─── Dataset records

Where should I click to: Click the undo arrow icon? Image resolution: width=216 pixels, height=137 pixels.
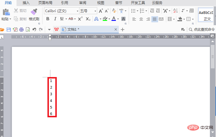point(34,30)
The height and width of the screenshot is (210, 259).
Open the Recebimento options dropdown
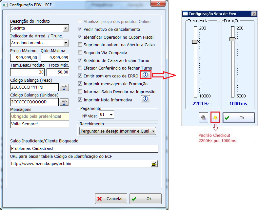pyautogui.click(x=153, y=131)
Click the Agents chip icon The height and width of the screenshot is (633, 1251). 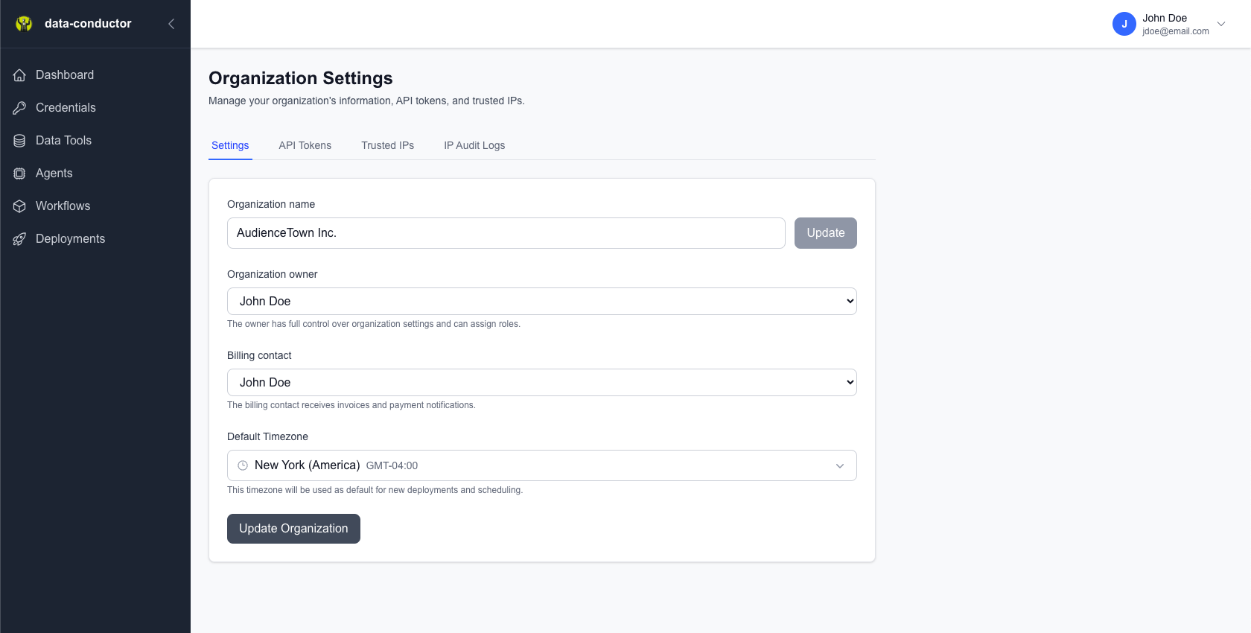tap(19, 174)
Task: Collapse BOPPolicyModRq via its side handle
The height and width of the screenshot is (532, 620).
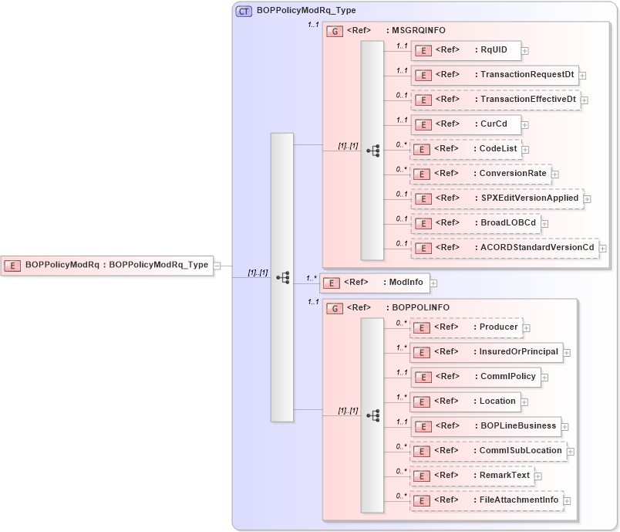Action: click(x=217, y=265)
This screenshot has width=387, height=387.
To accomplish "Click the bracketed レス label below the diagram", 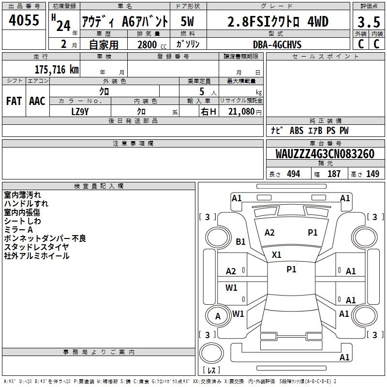I will pyautogui.click(x=211, y=371).
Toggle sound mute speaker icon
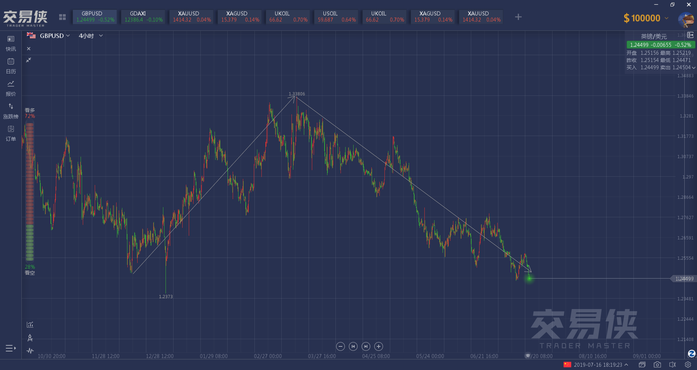This screenshot has width=697, height=370. coord(672,365)
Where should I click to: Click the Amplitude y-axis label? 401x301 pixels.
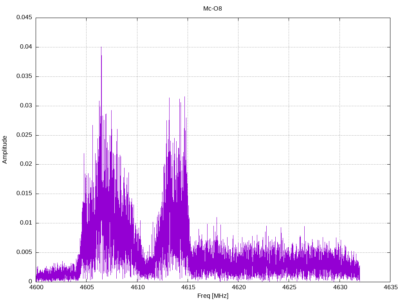[5, 150]
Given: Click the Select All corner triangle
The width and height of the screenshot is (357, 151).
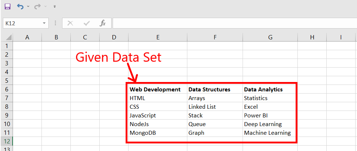Looking at the screenshot, I should (x=8, y=37).
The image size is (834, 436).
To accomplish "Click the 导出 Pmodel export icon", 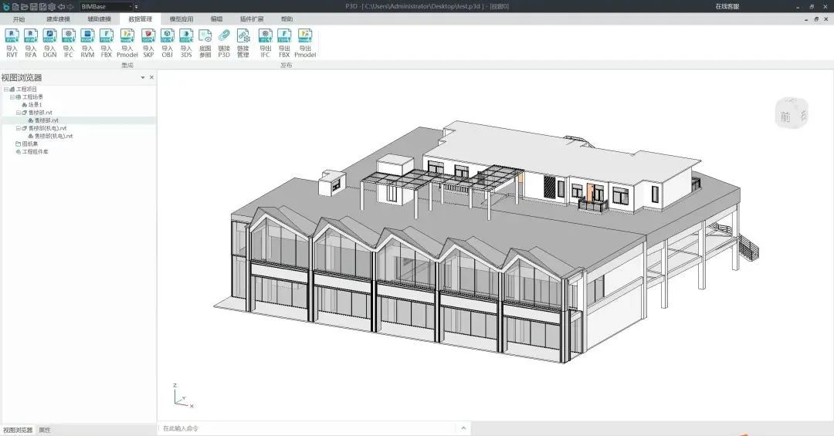I will (305, 43).
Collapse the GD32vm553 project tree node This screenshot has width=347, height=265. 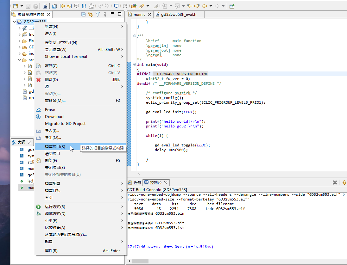coord(14,22)
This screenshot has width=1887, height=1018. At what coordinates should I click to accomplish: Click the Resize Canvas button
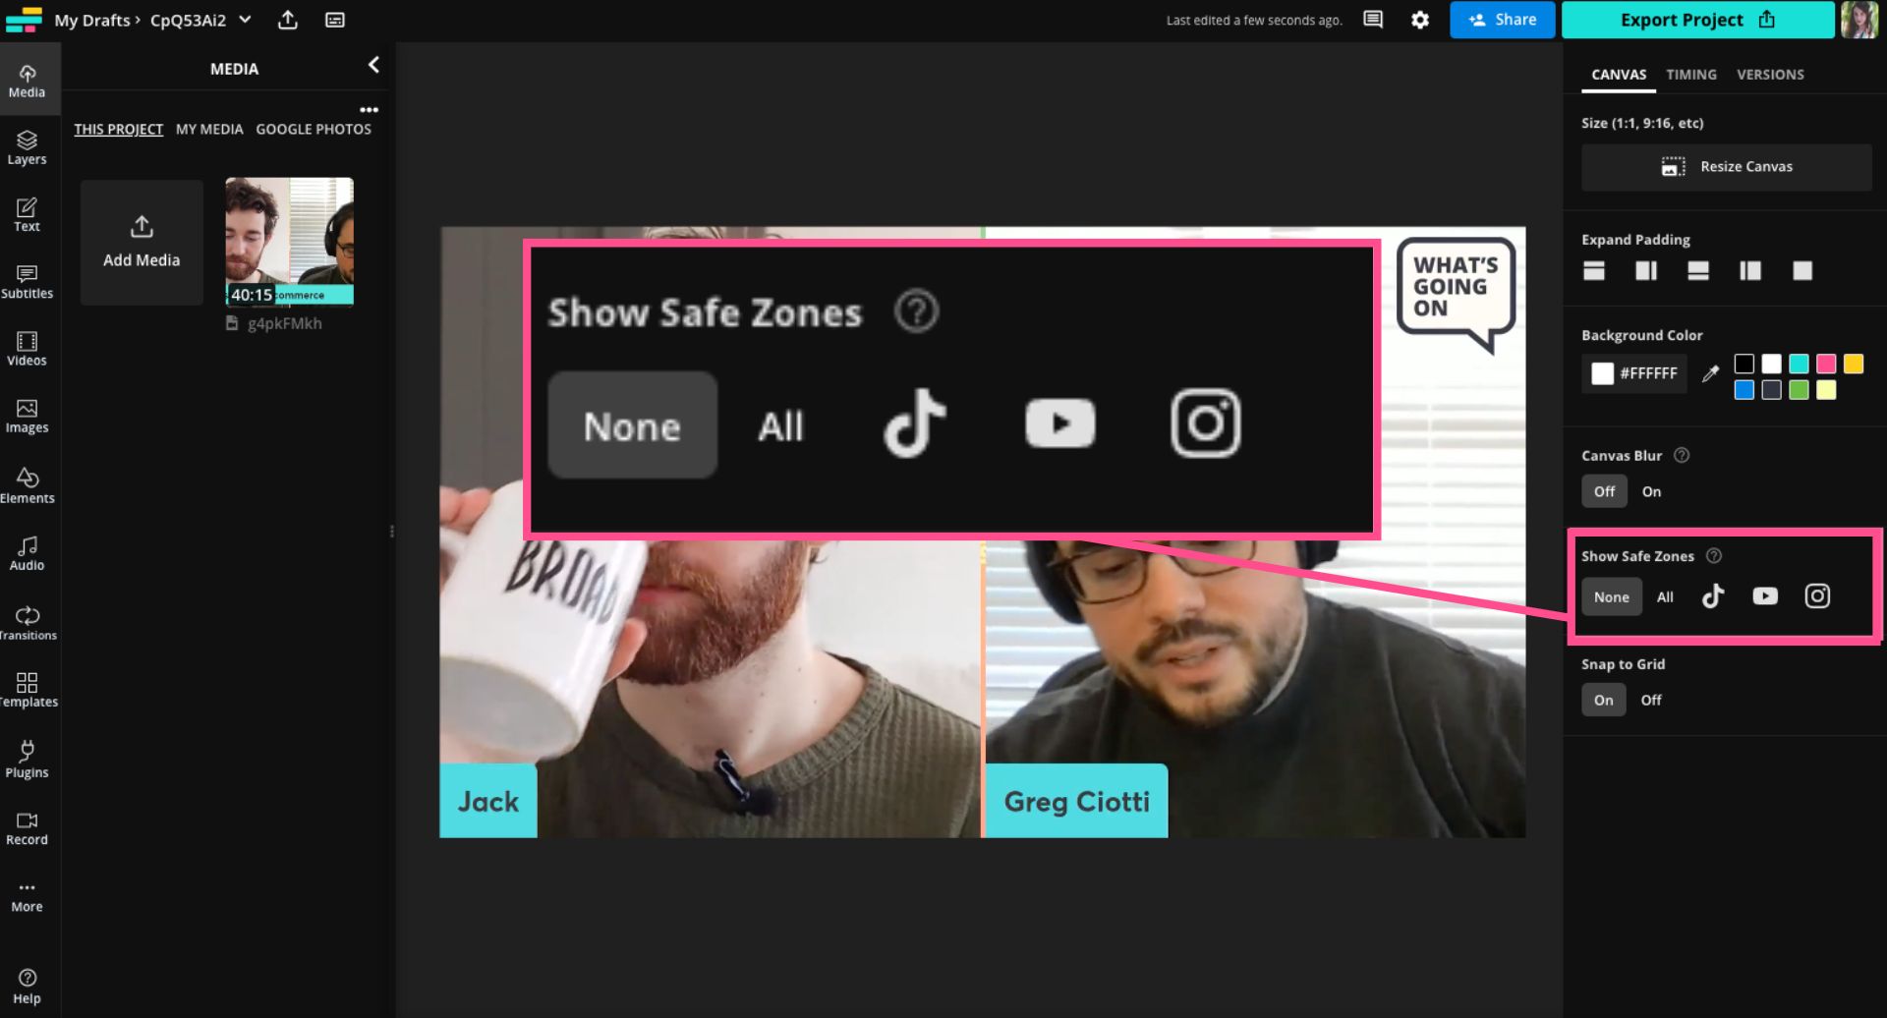point(1726,167)
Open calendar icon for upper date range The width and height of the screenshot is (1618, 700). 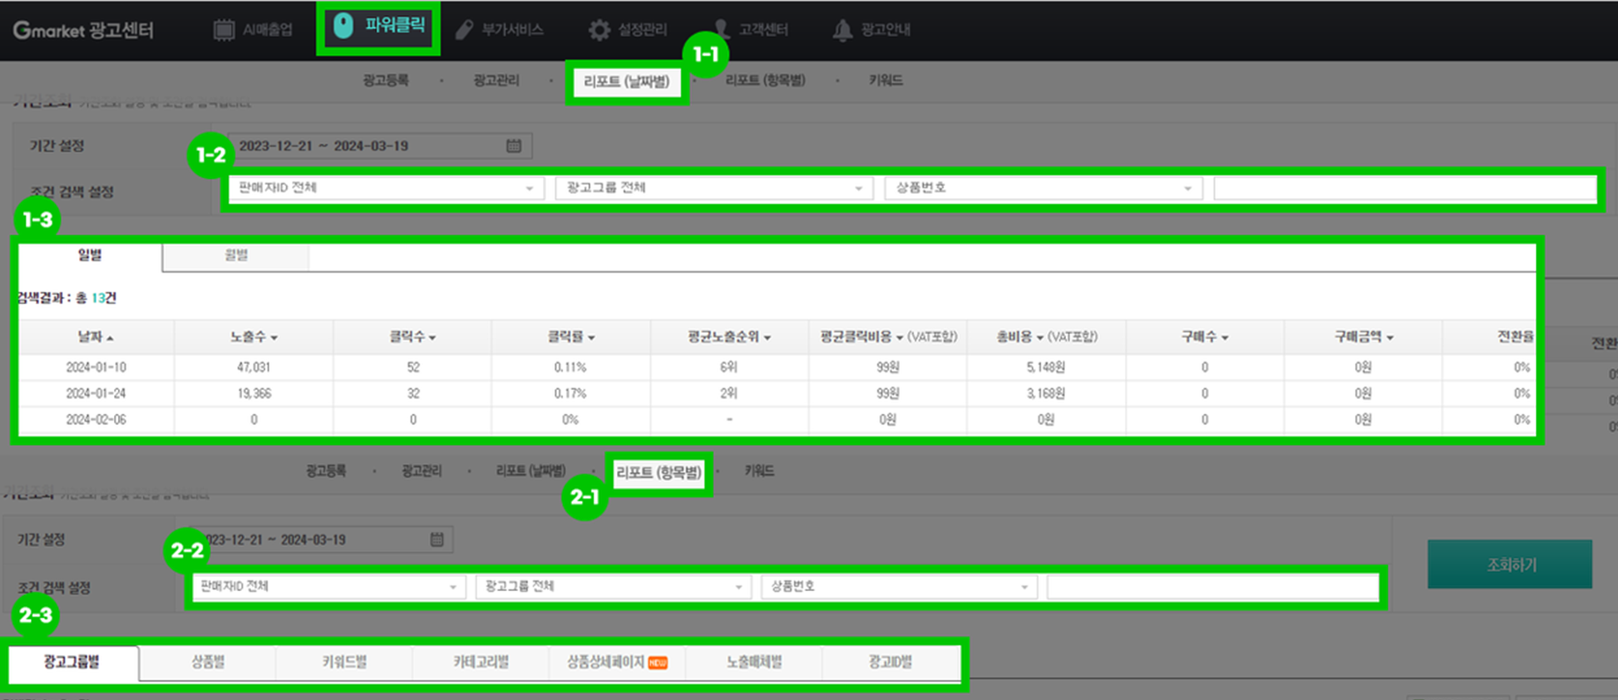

──────

Brief:
With the pictures left out, transcribe exactly the lines from the line holding "This screenshot has width=1887, height=1018." through the closing line of the entries.

Response area:
This screenshot has width=1887, height=1018. At what coordinates should I click to accomplish: Click the Resize Canvas button
point(1726,167)
Open calendar icon for upper date range The width and height of the screenshot is (1618, 700). 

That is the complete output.